Dificultades para escalar
El análisis también revela una diferencia entre la financiación disponible en las primeras etapas y la que reciben las empresas cuando necesitan crecer. España supera la media europea en financiación pública directa y beneficios fiscales para I+D, con un índice del 117,3%; también en el compromiso de los fondos públicos de capital de riesgo, que alcanza el 145,5%, ambos situados en la séptima posición europea.
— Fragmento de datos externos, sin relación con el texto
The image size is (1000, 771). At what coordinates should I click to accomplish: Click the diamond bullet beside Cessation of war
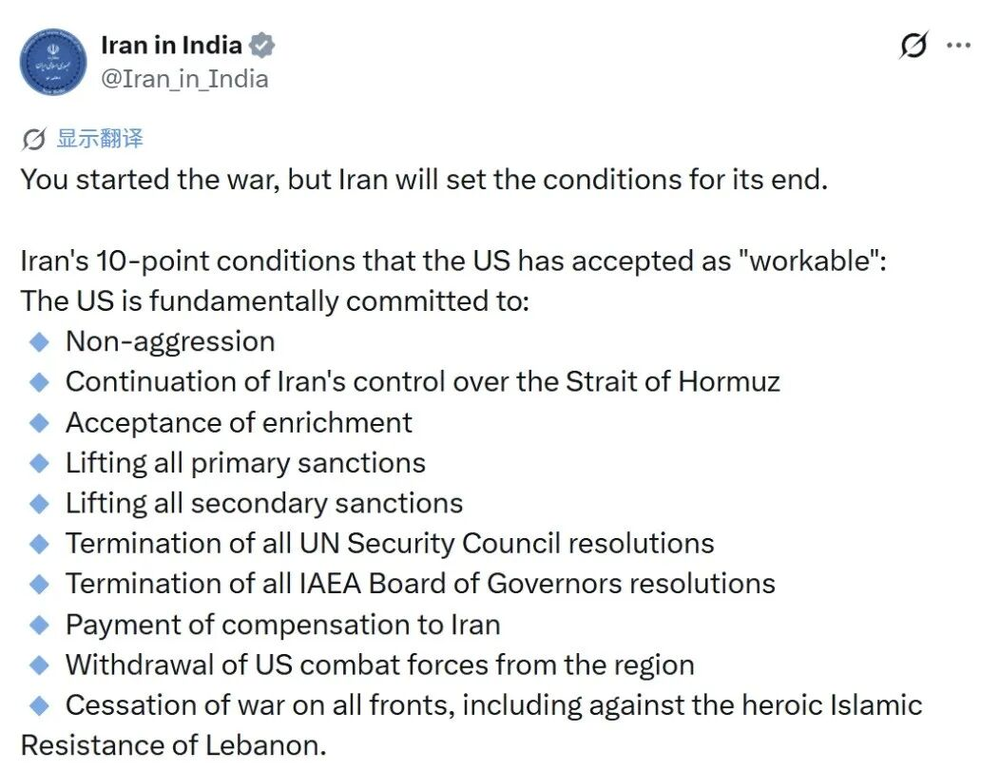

Por el contrario, el acceso al capital privado continúa siendo uno de los principales cuellos de botella. Las inversiones de capital riesgo en fases iniciales representan el 92,1% de la media europea, mientras que las inversiones en fases de crecimiento descienden al 82,1%. Los fondos nacionales de venture capital también permanecen por debajo de la referencia comunitaria (78,7%) y la participación de aseguradoras y fondos de pensiones apenas alcanza el 41,7% de la media europea.
Empresas de alto impacto
Es precisamente en los indicadores de impacto donde España muestra su mayor debilidad. Aunque el país registra 14.883 startups, su densidad empresarial se sitúa muy por debajo de la media europea: 304,7 startups por millón de habitantes, frente a las 501,9 de la Unión Europea. La distancia aumenta cuando se analizan las empresas capaces de escalar. España cuenta con únicamente 208 scaleups, lo que supone 4,3 empresas por millón de habitantes, prácticamente la mitad de la media europea (8,1). El mismo patrón se repite en los centaurs, que son empresas valoradas en más de 80 millones de euros, con 0,59 por millón de habitantes frente a 1,12 en la UE.
En unicornios, España registra 15 compañías, equivalentes a 0,31 por millón de habitantes, frente a los 0,79 europeos. El índice europeo refleja esta situación otorgando a España un 43,5% de la media comunitaria en número de scaleups y apenas un 38,9% en unicornios, uno de los registros más bajos del cuadro de indicadores.
Pocas patentes
Otra de las contradicciones que pone de relieve el informe es la distancia entre la capacidad científica y la transferencia empresarial. España ocupa la tercera posición europea en participación en infraestructuras científicas internacionales, con un índice del 191,7%, reflejo de la fortaleza de su sistema público de investigación.
Sin embargo, esa excelencia científica apenas se traduce en propiedad industrial. Las solicitudes de patentes ante la Oficina Europea de Patentes representa únicamente el 28,9% de la media europea, mientras que las patentes académicas alcanzan el 55,6%. La colaboración entre pymes innovadoras también permanece por debajo del promedio comunitario (69,4%).
La atracción de inversión
El informe identifica igualmente una doble realidad en la internacionalización del ecosistema. Por un lado, España sobresale con el comportamiento exportador de sus pequeñas y medianas empresas. Las exportaciones de productos alcanzan un índice del 140,6% respecto a la media europea, mientras que las de servicios escalan hasta el 198,5%, uno de los mejores registros del continente.
Sin embargo, el ecosistema continúa teniendo dificultades para atraer grandes fondos internacionales. Los compromisos de inversión procedentes de fondos extranjeros apenas representan el 40,5% de la media europea, lo que limita la capacidad de financiar fases avanzadas de crecimiento.